**Materials provided:**
——————————

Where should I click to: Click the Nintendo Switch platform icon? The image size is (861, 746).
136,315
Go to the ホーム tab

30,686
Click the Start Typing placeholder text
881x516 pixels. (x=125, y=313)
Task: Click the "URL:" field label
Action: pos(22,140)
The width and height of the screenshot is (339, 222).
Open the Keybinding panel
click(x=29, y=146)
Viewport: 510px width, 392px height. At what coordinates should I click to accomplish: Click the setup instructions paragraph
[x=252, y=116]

——————————

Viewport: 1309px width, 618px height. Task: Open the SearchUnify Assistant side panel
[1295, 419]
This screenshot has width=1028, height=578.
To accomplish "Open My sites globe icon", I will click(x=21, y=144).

——————————

**Exercise directions:**
Go through the entries above and tally each line that has the word "screenshot"; reply with the tally and nothing else.

**Finished exercise:**
2